Exercise details - Working from the entries that follow, transcribe exactly and only the lines from the one with "Instruction: Select Reports from the sidebar" through the last, pictures excluded.

Dataset records -
=== Section Start ===
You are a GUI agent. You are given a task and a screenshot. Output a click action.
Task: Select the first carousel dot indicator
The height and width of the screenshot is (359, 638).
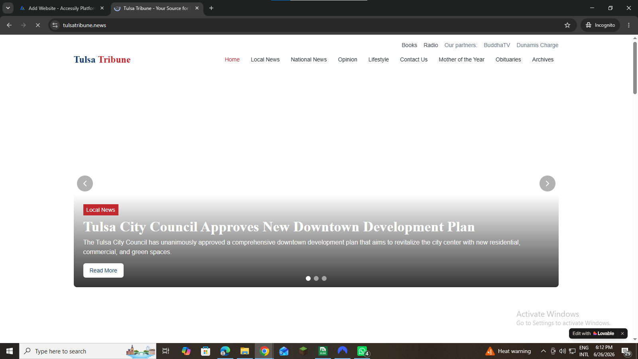[x=308, y=278]
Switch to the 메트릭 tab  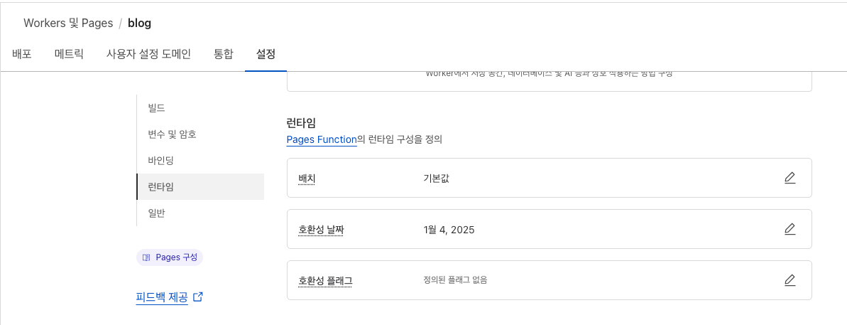pos(69,54)
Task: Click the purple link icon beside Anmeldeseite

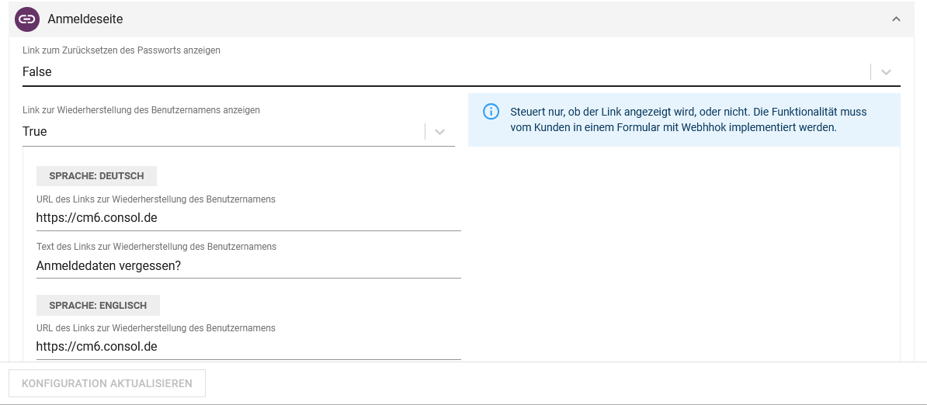Action: (x=27, y=19)
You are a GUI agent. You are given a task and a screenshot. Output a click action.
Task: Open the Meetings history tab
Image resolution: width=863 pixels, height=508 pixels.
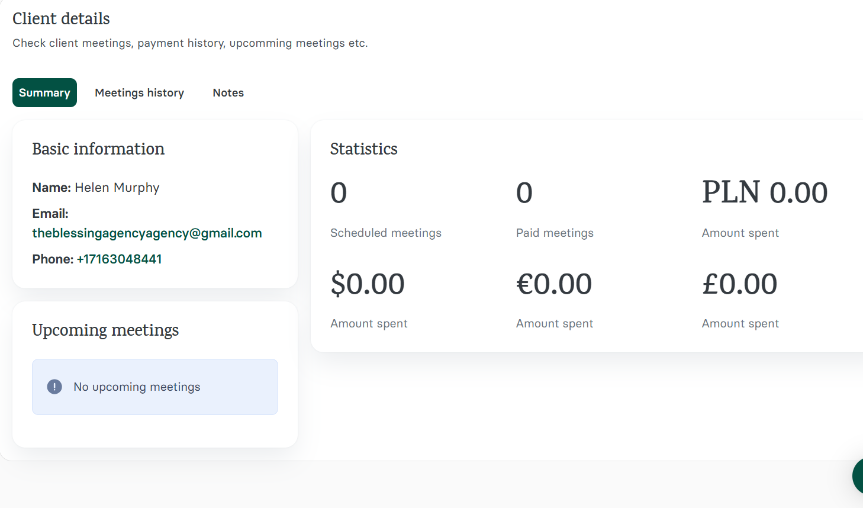click(139, 92)
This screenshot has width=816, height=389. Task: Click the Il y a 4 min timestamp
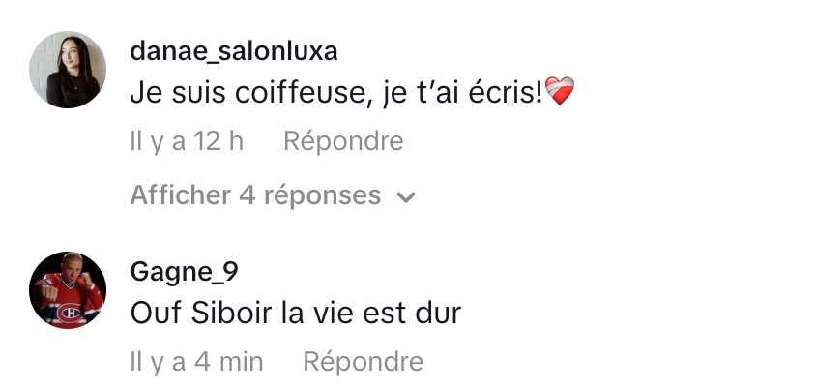point(196,362)
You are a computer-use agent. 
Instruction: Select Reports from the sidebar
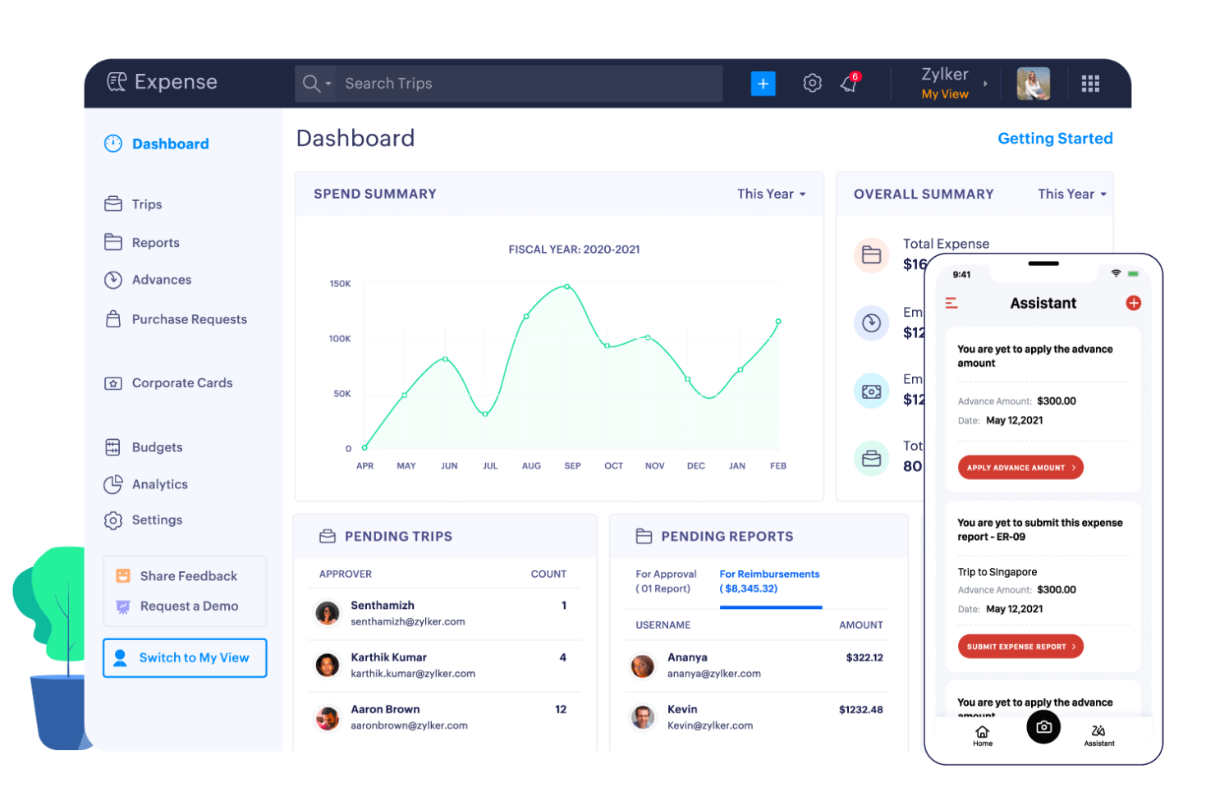[x=155, y=242]
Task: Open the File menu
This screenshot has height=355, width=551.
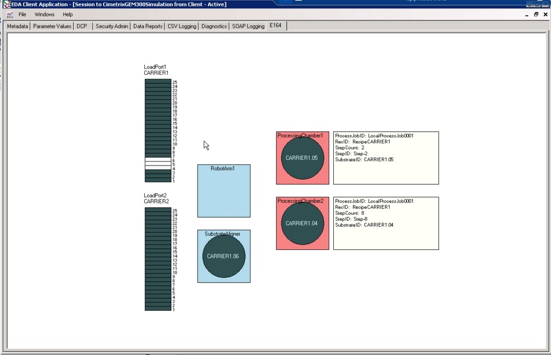Action: click(22, 14)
=== Section End ===
Solution -
Instruction: Select Reports from the sidebar
[x=155, y=242]
Task: Open the File menu
This screenshot has height=355, width=551.
Action: click(22, 14)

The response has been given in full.